I'm using pandas to import a lot of data from a CSV file, and once read I format it to contain only numerical data. This then returns a list within a list. Each list then contains around 140k bits of data. numericalData[][]
.
从这个列表中,我希望创建 Testing
和 Training Data
.对于我的测试数据,我希望拥有 30% 的读取数据 numericData
,因此我使用以下代码;
From this list, I wish to create Testing
and Training Data
. For my testing data, I want to have 30% of my read data numericalData
, so I use this following bit of code;
testingAmount = len(numericalData0[0]) * trainingDataPercentage / 100
效果很好.然后,我使用 numpy 从导入的 numericData
;
Works a treat. Then, I use numpy to select that amount of data from each column of my imported numericalData
;
testingData.append(np.random.choice(numericalData[x], testingAmount) )

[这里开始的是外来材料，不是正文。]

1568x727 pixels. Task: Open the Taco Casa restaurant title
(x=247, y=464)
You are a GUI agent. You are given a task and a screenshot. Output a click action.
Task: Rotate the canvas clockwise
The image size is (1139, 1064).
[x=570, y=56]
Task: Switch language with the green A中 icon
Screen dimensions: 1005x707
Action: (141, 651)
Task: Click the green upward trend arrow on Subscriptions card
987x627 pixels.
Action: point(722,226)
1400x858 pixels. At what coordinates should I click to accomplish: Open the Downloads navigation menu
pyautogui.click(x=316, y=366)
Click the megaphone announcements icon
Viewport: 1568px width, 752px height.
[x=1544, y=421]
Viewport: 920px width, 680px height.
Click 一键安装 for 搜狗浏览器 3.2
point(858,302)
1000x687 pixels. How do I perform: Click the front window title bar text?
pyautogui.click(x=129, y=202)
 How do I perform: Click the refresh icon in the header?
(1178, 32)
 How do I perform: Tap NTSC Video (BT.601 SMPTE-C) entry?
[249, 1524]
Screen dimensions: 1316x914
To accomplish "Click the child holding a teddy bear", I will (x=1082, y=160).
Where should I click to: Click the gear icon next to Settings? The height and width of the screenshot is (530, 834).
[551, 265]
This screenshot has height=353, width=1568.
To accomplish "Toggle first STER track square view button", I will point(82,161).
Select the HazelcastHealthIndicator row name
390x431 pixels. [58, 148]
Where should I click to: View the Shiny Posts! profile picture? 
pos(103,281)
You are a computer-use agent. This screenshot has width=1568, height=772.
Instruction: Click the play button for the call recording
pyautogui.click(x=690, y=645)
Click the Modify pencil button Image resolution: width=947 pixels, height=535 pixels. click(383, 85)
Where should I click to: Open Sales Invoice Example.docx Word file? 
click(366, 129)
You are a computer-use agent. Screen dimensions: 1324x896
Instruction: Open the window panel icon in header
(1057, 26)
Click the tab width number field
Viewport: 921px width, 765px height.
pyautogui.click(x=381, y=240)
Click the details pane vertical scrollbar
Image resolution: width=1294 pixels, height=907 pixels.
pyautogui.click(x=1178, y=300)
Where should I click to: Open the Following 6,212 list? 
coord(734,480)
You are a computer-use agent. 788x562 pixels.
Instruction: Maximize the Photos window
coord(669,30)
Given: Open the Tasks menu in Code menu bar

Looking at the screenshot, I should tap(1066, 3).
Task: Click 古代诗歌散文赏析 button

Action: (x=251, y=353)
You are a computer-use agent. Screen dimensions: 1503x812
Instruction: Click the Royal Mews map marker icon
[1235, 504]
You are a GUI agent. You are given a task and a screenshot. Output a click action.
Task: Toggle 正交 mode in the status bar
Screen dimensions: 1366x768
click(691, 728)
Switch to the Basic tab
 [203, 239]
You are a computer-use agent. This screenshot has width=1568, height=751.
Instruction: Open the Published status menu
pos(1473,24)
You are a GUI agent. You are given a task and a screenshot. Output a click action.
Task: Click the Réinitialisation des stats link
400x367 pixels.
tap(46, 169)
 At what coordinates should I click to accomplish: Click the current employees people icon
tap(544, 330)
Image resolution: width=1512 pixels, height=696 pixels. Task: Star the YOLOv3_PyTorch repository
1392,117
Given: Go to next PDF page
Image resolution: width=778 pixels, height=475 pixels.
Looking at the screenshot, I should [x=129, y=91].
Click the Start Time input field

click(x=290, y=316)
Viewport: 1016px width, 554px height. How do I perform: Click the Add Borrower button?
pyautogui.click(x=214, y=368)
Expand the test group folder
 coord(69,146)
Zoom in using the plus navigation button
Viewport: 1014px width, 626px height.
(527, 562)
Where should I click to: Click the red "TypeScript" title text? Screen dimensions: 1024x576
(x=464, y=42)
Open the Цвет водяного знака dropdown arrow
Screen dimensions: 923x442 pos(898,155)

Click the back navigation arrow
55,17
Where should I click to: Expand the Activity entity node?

然后返回一个包含 38 列的样本(循环运行),其中每列有大约 49k 个从我导入的 numericData
中随机选择的数据元素.
This then returns a sample with 38 columns (running in a loop), where each column has around 49k elements of data randomly selected from my imported numericalData
.
问题是,我的 trainingData
需要保存其他 70% 的数据,但我不确定如何做到这一点.我尝试比较 testingData
中的每个元素,如果两个元素不相等,则将其添加到我的 trainingData
.这导致了错误并且不起作用.接下来,我尝试从导入的数据中删除选定的 testingData
,然后将该新列保存到我的 trainingData
中,唉,这不起作用.
The issue is, my trainingData
needs to hold the other 70% of the data, but I'm unsure on how to do this. I've tried to compare each element in my testingData
, and if both elements aren't equal, then add it to my trainingData
. This resulted in an error and didn't work. Next, I tried to delete the selected testingData
from my imported data, and then save that new column to my trainingData
, alas, that didn't work eiher.
过去一周我只使用了 python,所以我对现在尝试什么有点迷茫.
I've only been working with python for the past week so I'm a bit lost on what to try now.
推荐答案
之后可以使用 random.shuffle
和拆分列表.以玩具为例:
You can use random.shuffle
and split list after that. For toy example:
import random
data = range(1, 11)
random.shuffle(data)
training = data[:5]
testing = data[5:]
要获取更多信息,请阅读文档.
To get more information, read the docs.
这篇关于从一个列表中随机创建两个列表的文章就介绍到这了,希望我们推荐的答案对大家有所帮助,也希望大家多多支持!